Segment Start: Information supplied

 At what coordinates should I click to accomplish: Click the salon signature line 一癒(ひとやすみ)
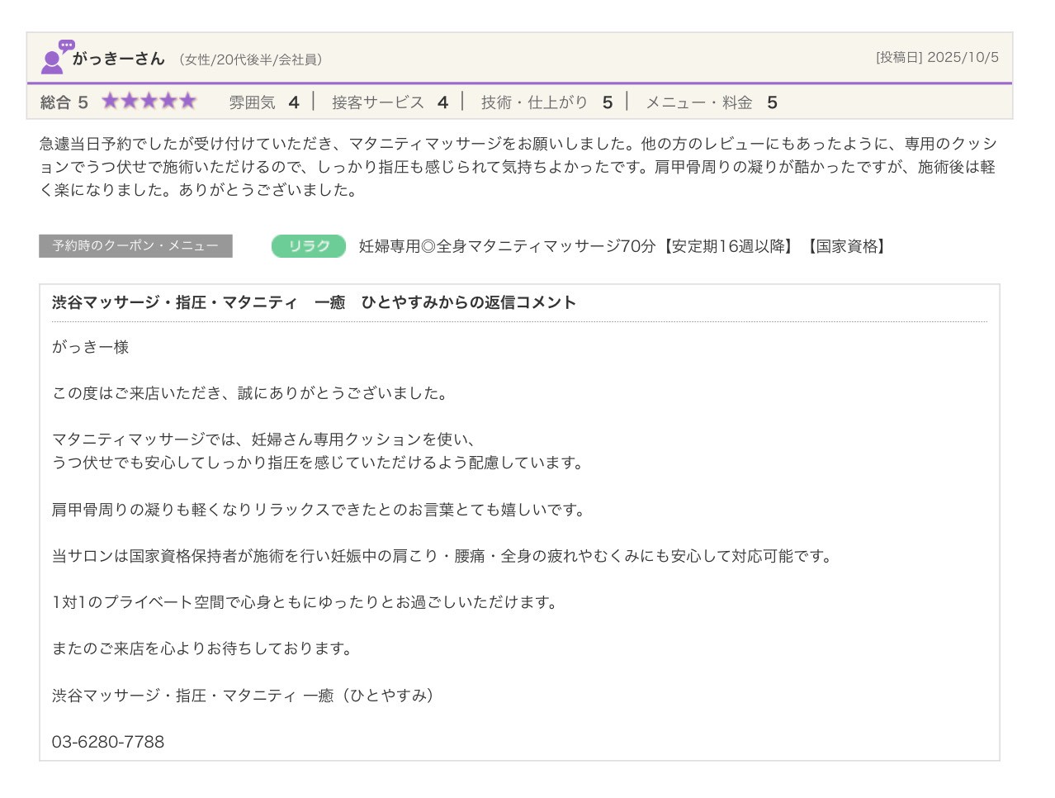(x=243, y=696)
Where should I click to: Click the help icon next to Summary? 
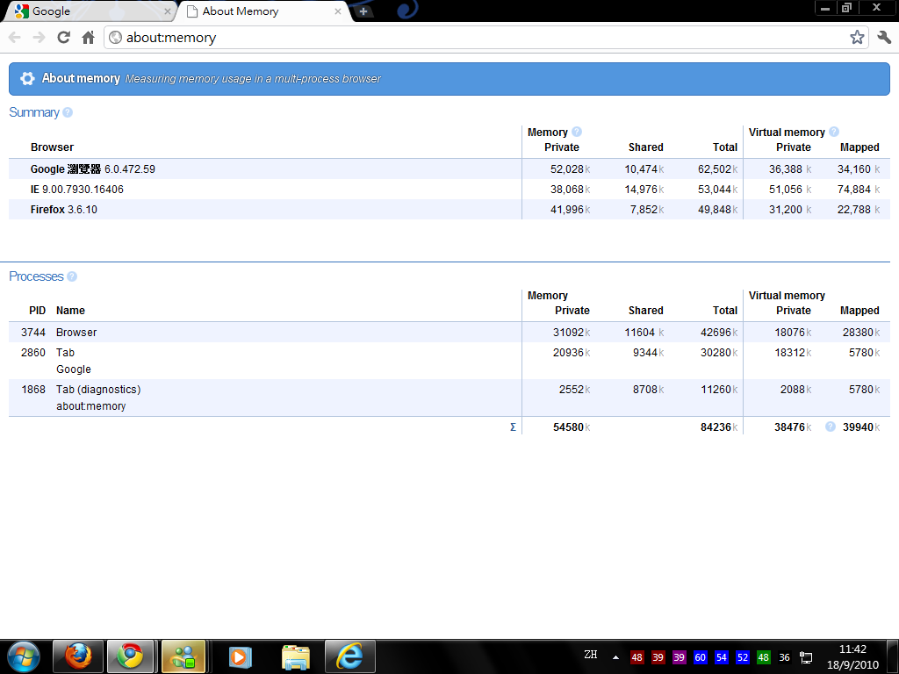click(68, 112)
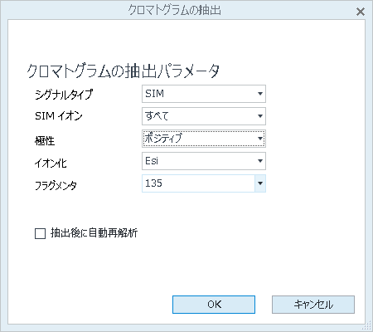The width and height of the screenshot is (373, 332).
Task: Click the dialog title bar text
Action: (x=174, y=10)
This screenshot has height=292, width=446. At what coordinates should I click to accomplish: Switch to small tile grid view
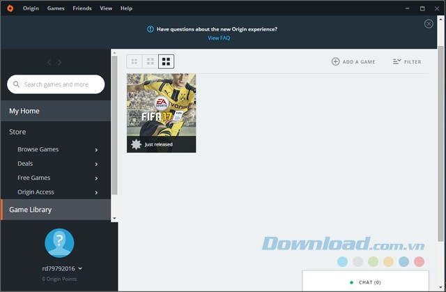(134, 62)
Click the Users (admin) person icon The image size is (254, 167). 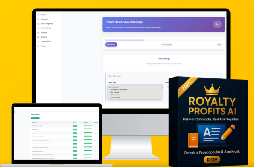pos(38,41)
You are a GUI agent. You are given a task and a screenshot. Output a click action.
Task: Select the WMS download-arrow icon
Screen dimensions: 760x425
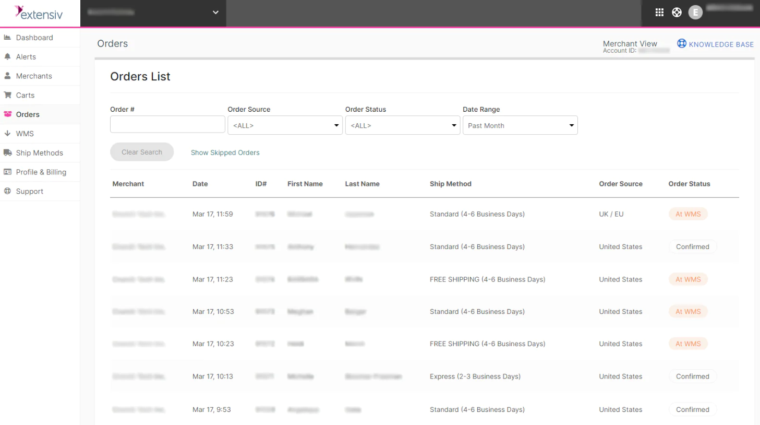point(8,133)
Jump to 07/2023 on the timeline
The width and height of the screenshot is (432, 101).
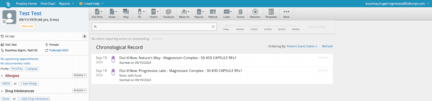(268, 29)
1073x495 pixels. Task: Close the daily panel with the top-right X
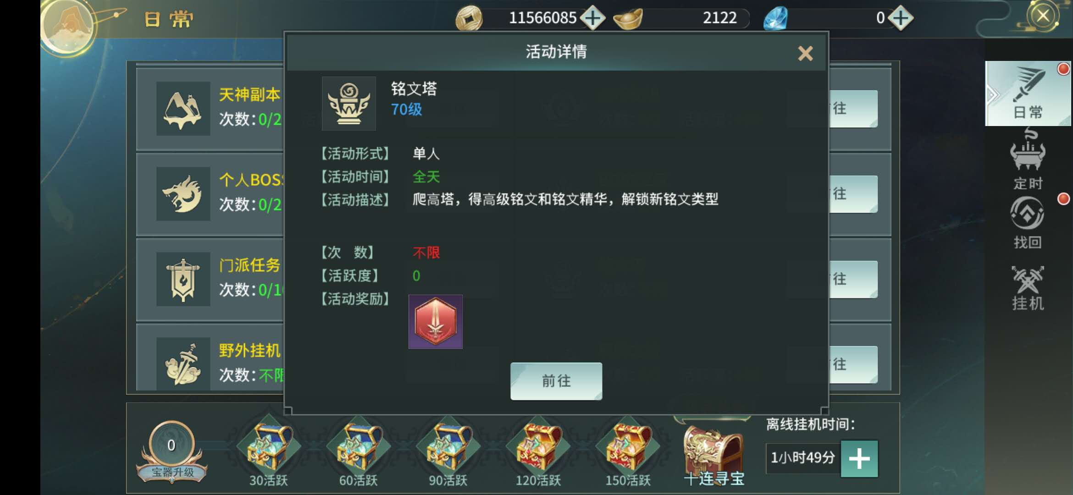(x=1043, y=16)
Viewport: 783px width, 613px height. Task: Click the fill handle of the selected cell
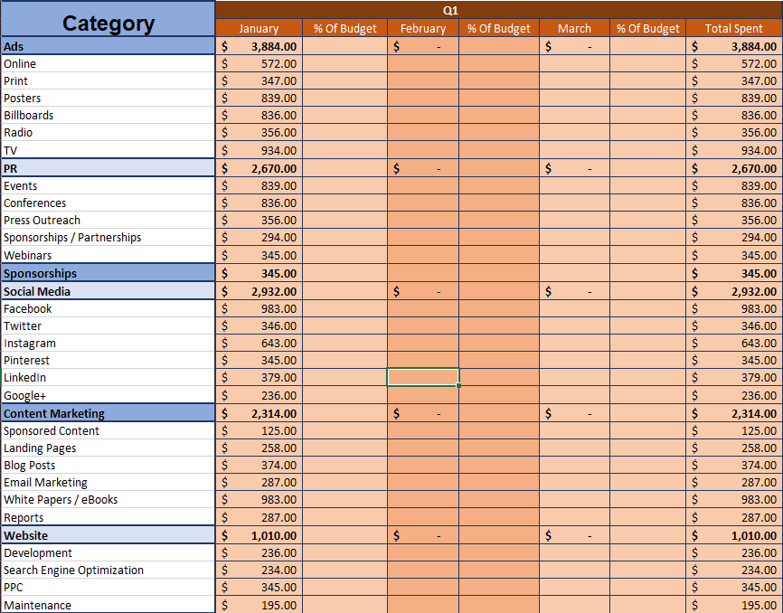(x=459, y=386)
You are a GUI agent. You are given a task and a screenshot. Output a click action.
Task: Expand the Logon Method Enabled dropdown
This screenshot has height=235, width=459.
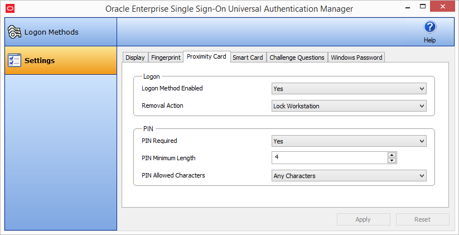click(x=349, y=89)
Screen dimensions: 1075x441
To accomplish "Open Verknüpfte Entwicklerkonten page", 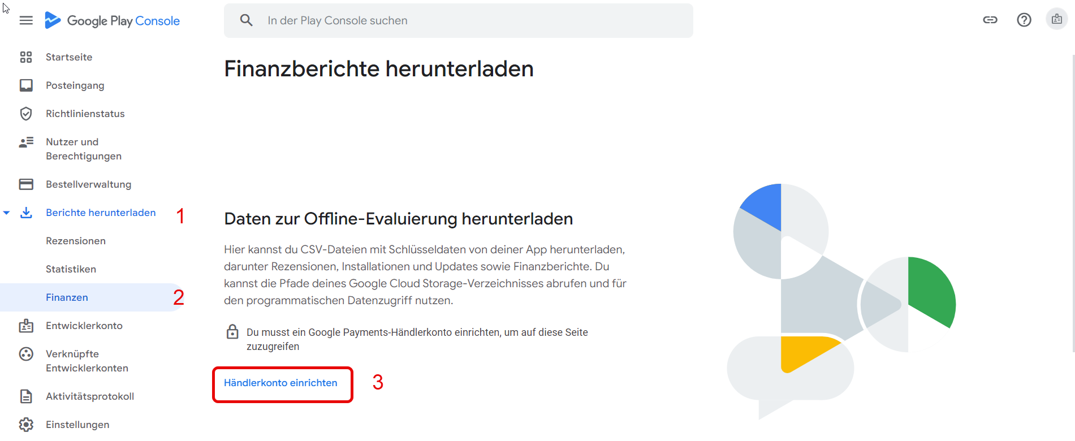I will tap(87, 361).
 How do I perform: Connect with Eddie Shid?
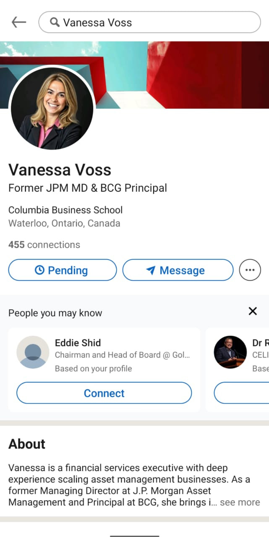(104, 393)
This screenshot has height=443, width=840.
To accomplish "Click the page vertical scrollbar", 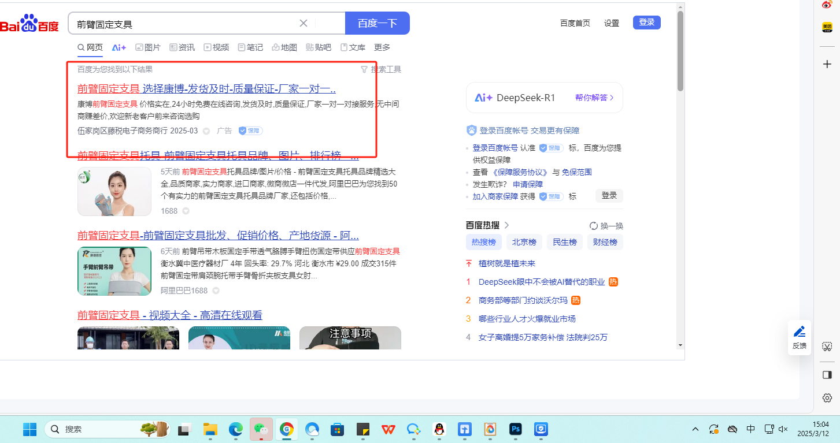I will click(x=680, y=52).
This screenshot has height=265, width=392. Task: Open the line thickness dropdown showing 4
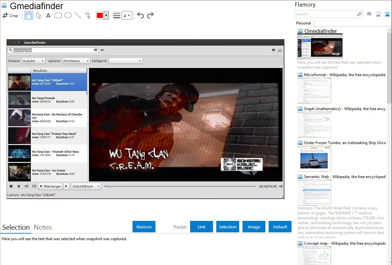point(127,15)
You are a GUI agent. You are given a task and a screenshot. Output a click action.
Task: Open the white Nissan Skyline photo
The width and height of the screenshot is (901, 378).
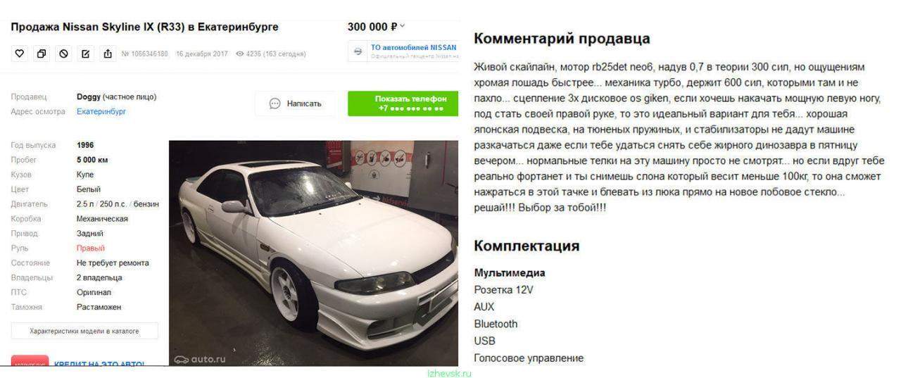(313, 253)
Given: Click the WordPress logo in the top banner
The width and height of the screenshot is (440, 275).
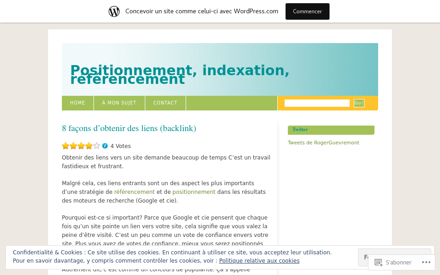Looking at the screenshot, I should pyautogui.click(x=114, y=11).
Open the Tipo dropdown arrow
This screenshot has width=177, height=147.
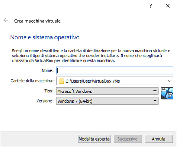155,91

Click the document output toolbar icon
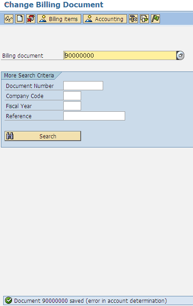click(144, 19)
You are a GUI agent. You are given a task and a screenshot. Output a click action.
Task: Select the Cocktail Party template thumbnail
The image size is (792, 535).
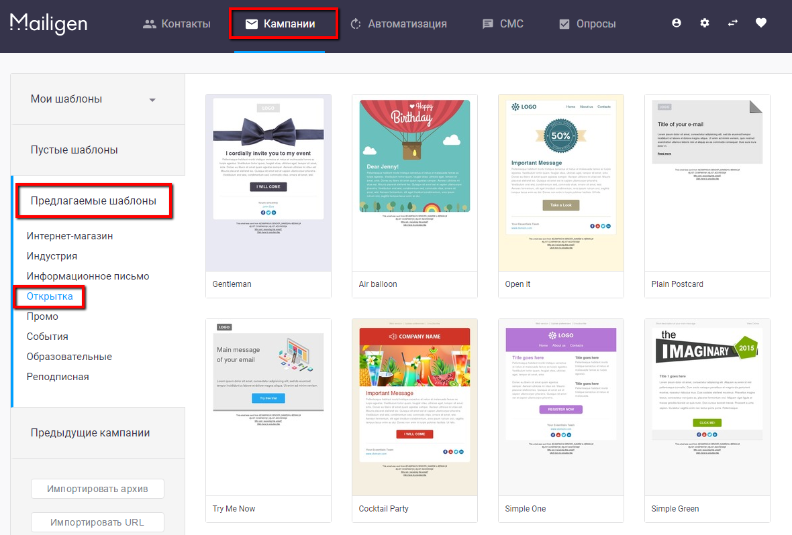pyautogui.click(x=414, y=407)
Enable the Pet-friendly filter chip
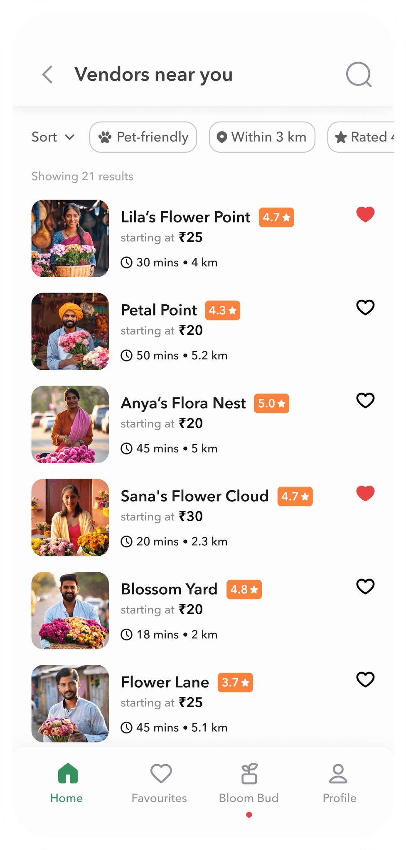Screen dimensions: 406x850 (143, 137)
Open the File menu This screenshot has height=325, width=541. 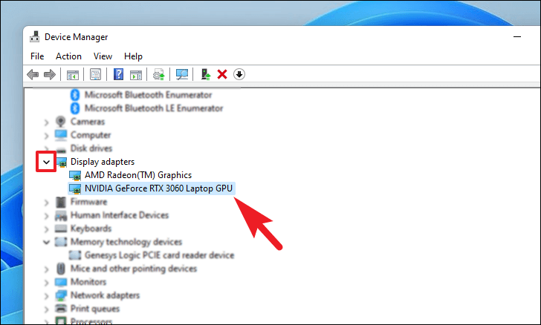[x=37, y=56]

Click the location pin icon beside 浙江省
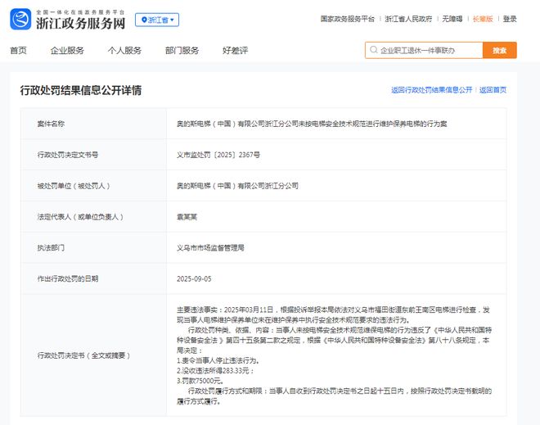(x=142, y=19)
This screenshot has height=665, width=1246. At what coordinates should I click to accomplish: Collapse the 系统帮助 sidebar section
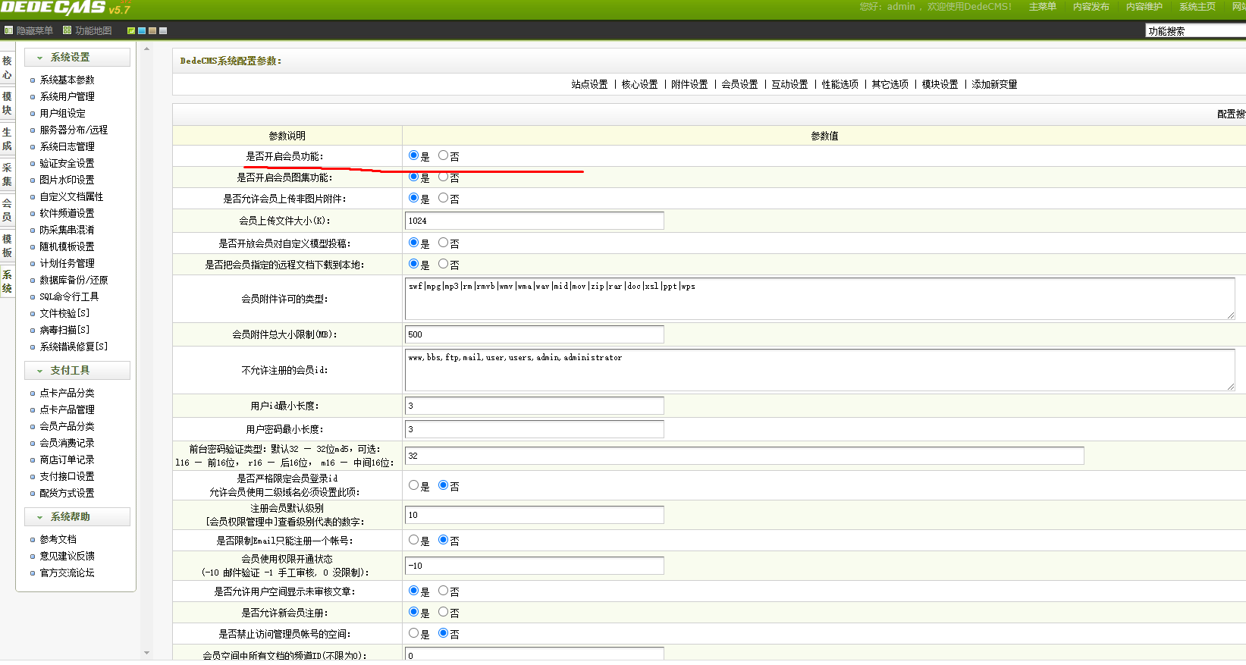40,517
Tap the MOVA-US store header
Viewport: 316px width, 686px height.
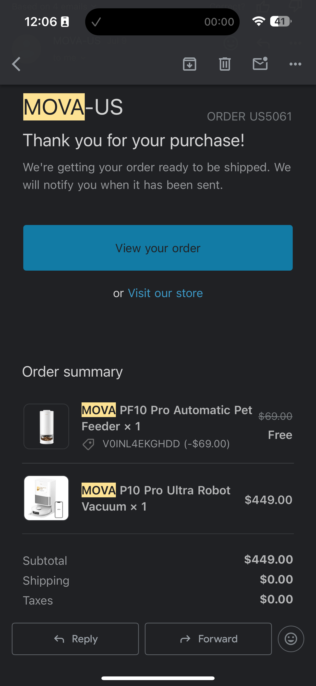pos(73,107)
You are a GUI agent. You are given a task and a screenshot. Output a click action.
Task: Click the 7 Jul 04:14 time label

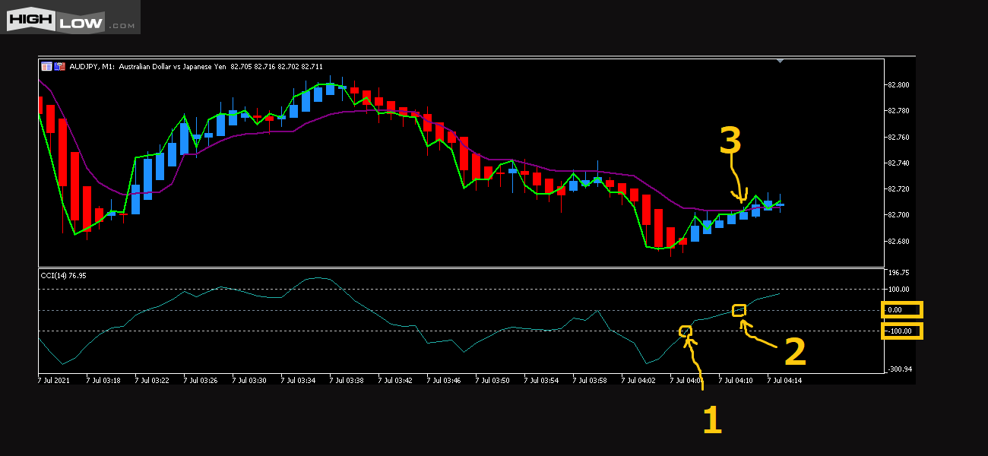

Segment End: Information supplied

§ **How to complete this task**
What is the number of lines in the material above that carry the word "arrow"? Respond with that count and nothing more.

§ **Response box**
2